Listed entries:
....
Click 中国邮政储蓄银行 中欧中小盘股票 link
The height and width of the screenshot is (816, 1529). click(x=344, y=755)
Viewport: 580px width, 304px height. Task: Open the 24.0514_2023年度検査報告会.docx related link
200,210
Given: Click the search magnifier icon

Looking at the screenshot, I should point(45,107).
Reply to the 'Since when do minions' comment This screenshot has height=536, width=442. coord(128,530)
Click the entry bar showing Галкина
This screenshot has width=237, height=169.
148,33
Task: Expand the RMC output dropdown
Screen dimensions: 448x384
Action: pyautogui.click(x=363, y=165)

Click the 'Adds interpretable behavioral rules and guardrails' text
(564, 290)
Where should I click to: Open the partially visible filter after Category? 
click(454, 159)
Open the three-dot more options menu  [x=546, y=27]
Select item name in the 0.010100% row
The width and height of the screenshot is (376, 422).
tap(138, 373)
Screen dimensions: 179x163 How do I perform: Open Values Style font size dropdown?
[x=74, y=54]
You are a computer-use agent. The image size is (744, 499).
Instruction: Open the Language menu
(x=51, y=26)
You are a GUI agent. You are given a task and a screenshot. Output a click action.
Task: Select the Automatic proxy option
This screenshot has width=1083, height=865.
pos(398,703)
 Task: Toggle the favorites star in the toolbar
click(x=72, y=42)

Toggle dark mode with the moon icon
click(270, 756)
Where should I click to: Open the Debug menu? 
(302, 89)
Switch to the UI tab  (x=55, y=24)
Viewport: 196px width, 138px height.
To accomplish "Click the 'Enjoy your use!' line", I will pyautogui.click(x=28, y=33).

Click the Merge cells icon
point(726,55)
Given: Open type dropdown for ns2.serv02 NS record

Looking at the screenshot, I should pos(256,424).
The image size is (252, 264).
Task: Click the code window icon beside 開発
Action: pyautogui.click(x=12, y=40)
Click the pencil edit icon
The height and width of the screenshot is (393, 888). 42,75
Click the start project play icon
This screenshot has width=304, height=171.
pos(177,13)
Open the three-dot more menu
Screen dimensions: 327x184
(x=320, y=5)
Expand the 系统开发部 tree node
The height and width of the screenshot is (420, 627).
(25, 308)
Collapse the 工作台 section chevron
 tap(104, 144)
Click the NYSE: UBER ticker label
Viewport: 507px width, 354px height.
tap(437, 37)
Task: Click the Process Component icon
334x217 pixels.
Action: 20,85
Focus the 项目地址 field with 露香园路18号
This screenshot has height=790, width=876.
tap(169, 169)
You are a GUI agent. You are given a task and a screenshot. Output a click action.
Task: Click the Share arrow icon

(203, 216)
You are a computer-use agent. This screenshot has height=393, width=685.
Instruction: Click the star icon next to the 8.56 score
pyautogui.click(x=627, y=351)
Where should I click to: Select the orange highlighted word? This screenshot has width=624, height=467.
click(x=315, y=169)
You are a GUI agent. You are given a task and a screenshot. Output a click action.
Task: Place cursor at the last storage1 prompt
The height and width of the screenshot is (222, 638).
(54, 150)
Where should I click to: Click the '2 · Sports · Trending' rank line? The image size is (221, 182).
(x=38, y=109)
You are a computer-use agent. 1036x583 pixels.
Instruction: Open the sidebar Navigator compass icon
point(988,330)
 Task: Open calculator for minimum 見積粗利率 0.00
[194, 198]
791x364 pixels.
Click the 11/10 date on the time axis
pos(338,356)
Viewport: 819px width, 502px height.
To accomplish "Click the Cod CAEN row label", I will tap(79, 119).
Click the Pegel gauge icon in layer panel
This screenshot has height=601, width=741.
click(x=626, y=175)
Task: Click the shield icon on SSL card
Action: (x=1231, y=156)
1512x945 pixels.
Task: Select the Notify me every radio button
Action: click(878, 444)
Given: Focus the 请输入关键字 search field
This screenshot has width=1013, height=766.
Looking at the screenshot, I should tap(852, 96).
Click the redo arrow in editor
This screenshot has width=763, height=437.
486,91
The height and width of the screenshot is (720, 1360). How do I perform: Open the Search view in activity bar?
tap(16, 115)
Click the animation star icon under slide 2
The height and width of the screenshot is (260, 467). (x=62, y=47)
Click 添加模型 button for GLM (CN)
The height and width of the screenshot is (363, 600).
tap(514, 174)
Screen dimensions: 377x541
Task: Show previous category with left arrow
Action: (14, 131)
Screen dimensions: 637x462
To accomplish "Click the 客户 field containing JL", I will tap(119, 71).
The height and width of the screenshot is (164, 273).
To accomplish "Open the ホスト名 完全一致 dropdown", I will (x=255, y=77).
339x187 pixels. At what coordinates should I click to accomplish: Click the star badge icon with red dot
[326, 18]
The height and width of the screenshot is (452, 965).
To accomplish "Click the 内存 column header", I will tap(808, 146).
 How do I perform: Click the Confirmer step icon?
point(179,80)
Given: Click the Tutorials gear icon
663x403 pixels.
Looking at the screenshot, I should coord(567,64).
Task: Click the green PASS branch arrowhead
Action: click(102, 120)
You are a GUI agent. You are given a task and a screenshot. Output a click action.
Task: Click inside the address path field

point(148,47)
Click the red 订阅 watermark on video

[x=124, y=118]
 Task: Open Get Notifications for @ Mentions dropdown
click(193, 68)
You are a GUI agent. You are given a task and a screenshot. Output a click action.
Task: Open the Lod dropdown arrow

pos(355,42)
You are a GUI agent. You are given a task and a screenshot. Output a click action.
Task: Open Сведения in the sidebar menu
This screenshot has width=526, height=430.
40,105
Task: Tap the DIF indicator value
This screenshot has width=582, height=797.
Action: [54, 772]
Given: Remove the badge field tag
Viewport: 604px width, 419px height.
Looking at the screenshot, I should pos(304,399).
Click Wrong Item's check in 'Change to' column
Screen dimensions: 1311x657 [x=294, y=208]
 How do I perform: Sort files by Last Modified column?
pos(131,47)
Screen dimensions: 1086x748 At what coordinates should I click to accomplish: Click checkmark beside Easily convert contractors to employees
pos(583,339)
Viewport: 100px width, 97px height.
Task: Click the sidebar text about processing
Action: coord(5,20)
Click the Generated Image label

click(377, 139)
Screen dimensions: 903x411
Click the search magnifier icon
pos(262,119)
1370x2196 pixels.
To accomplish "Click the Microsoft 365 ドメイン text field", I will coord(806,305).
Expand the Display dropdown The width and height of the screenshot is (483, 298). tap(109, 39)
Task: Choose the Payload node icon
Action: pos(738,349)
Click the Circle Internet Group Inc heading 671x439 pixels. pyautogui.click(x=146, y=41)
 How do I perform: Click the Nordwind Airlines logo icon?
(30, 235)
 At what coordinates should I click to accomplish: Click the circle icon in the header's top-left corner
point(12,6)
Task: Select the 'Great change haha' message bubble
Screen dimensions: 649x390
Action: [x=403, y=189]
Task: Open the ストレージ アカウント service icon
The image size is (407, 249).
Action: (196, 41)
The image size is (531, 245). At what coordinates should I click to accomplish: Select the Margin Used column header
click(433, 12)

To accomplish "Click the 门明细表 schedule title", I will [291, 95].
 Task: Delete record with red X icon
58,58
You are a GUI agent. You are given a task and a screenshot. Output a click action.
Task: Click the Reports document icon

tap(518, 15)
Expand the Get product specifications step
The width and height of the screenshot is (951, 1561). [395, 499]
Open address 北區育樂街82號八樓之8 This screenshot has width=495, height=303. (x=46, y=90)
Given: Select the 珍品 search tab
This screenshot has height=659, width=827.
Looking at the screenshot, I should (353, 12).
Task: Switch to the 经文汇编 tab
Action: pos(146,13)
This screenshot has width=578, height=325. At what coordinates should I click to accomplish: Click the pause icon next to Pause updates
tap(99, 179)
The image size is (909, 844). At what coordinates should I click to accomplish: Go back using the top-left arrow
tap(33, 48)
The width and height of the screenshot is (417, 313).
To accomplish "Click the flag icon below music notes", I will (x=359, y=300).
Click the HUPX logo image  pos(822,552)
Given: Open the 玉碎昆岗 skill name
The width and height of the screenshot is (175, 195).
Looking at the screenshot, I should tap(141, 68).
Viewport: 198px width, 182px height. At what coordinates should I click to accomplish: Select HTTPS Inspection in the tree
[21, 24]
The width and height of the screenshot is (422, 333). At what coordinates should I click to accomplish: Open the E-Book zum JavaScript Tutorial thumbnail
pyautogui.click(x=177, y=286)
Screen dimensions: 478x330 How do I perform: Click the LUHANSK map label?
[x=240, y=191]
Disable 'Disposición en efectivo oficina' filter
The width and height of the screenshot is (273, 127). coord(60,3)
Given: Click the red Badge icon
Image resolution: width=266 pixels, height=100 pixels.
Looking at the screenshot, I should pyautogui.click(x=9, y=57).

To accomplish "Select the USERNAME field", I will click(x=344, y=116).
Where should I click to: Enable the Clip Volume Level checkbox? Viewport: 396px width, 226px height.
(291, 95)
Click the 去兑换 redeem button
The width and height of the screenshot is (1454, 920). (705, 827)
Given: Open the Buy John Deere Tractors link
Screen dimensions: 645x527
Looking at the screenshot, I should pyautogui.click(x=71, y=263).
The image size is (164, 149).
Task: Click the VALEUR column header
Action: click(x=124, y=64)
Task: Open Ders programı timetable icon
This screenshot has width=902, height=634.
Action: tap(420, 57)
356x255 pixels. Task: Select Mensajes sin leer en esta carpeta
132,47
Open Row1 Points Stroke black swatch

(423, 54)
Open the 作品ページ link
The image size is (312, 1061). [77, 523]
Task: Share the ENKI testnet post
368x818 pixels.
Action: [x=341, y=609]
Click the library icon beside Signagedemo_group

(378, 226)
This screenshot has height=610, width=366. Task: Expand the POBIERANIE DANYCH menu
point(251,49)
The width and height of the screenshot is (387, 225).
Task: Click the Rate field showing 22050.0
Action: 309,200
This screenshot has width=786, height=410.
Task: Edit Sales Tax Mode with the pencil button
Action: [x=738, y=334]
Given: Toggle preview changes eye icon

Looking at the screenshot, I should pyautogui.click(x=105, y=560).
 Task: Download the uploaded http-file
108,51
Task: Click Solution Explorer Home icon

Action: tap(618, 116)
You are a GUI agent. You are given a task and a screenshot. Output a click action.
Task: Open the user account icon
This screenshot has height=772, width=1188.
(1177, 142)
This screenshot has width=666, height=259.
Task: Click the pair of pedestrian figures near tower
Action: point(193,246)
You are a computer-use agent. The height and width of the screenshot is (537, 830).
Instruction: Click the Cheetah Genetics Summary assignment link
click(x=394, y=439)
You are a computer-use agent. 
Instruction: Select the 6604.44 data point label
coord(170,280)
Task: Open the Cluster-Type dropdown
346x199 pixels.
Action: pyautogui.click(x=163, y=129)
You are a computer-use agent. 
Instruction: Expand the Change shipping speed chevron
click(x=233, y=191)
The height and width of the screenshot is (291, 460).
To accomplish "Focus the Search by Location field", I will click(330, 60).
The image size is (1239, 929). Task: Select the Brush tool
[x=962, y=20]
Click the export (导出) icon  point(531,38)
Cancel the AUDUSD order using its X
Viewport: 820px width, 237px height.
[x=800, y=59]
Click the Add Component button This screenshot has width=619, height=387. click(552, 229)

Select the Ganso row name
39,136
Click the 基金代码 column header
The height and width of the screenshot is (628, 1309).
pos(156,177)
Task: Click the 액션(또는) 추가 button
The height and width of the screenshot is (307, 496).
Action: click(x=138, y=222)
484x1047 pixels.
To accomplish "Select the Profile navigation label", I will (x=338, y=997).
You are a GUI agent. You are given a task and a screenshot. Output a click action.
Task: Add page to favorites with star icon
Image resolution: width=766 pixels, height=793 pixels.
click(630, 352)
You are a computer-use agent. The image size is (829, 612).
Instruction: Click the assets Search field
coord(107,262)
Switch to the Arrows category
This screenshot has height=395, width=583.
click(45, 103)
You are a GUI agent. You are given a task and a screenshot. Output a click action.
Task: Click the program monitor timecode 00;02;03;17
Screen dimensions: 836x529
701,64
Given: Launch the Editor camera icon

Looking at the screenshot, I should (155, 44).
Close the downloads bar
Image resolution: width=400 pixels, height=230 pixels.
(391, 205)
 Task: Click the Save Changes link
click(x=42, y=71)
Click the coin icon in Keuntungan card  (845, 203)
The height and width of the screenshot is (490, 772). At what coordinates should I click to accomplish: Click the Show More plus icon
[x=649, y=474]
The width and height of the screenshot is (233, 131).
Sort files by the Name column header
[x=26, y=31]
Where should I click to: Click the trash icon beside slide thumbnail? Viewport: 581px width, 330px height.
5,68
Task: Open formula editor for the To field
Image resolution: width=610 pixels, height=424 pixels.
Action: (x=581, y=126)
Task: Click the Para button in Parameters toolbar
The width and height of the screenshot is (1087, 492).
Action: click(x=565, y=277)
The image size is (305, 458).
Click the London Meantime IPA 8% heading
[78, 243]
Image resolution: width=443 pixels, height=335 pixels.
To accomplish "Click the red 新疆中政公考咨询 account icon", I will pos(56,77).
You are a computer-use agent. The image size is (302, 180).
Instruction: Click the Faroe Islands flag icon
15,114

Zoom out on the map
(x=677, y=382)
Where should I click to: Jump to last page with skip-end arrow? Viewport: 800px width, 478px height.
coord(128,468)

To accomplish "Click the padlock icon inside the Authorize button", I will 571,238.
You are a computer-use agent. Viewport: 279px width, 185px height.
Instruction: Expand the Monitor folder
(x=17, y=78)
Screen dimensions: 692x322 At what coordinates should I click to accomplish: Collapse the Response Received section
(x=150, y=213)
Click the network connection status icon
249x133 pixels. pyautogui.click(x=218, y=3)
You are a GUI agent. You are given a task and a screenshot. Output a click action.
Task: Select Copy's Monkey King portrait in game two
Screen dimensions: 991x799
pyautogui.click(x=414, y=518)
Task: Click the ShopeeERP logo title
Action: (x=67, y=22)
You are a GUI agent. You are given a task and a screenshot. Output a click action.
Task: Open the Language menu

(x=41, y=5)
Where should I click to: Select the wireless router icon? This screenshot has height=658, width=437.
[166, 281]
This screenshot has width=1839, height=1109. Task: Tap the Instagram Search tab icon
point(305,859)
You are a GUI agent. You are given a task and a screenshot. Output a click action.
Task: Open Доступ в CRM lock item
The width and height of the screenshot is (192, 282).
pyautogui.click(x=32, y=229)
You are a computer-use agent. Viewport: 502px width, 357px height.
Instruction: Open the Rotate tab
....
What you need to do: Provide every line from the material that contains the word "account".

Response to the task:
Task: Open the user account icon
To accomplish "Click the red 新疆中政公考咨询 account icon", I will pos(56,77).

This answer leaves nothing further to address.